Furthermore, it’s become somewhat a second Veteran’s Day on which all veterans are honored, whether dead or alive. I don’t make light of that, because I’m a vet and (truly) veterans deserve to be recognized. But it’s important to me for the traditions of the original decoration day to be observed. Decoration Day is a prominent feature in my novel “Hid Wounded Reb” and I’ve featured little write-ups about Decoration Day in several of my displays of militaria.

Here’s the piece I have often featured:

Memorial Day
May 30 (observance in 2016)
Originally called Decoration Day, this is a day of remembrance for all those who have died in our nation’s service. Officially proclaimed in 1868, it was first observed on May 30 that year by placing flowers on the graves of Union and Confederate soldiers at Arlington National Cemetery.
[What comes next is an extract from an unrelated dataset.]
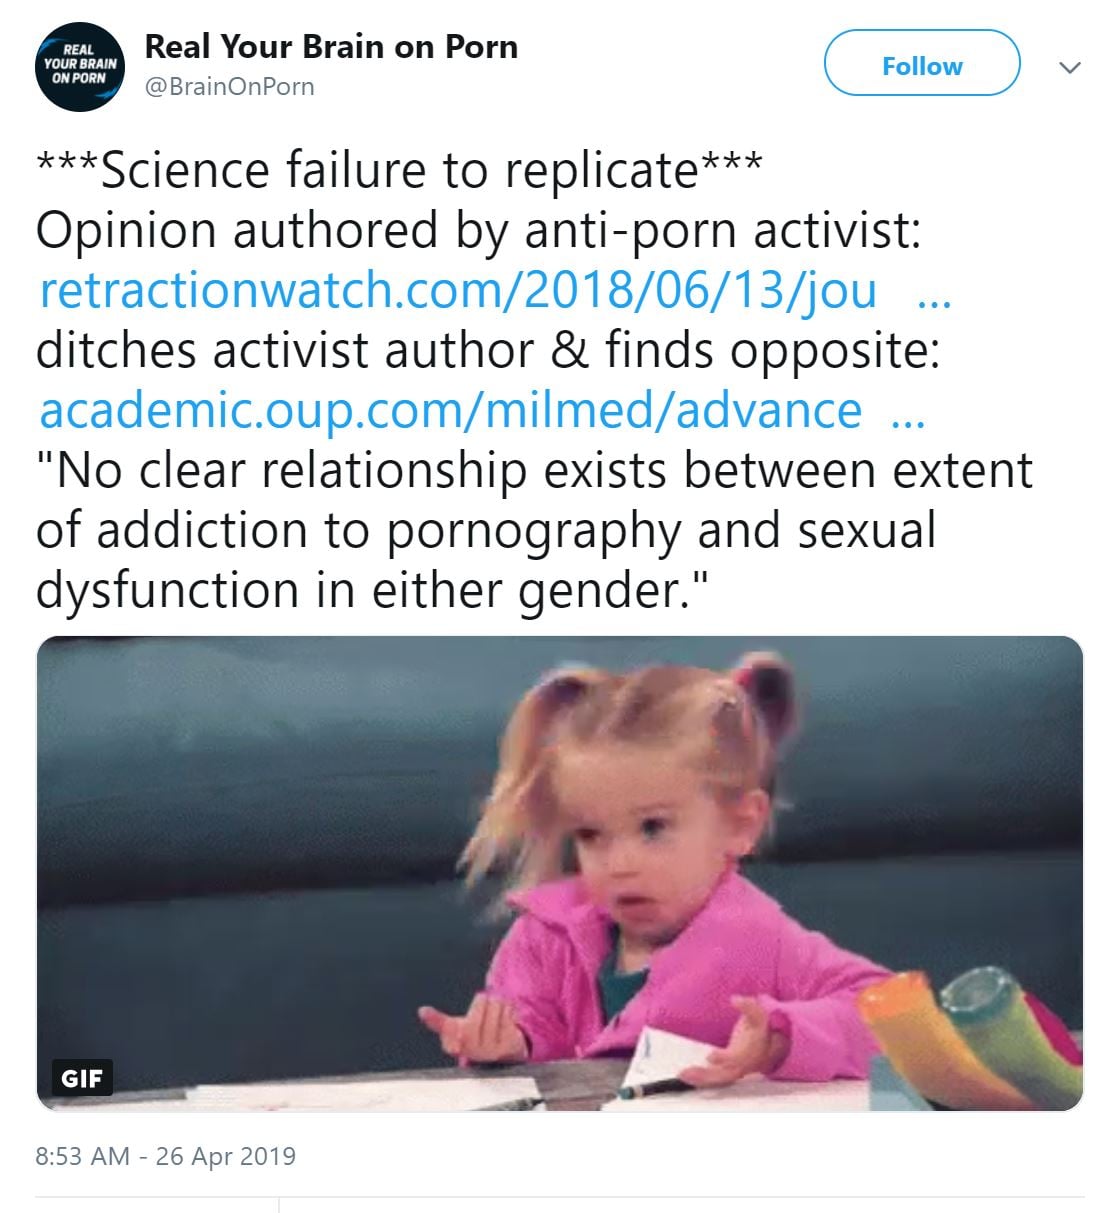Open the retractionwatch.com link
1110x1213 pixels.
tap(458, 290)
Since 1968, its observance moves each year to the last Monday in May.

memorialdayflag

Here’s a look at Memorial Day tributes I’ve posted in the past years:

2011

https://fourfoxesonehound.wordpress.com/2011/06/02/memorial-day-tribute/

2014

https://fourfoxesonehound.wordpress.com/2014/05/29/memorial-day-has-evolved/

2012

https://fourfoxesonehound.wordpress.com/2012/05/23/originally-decoration-day/

[JLS # 281]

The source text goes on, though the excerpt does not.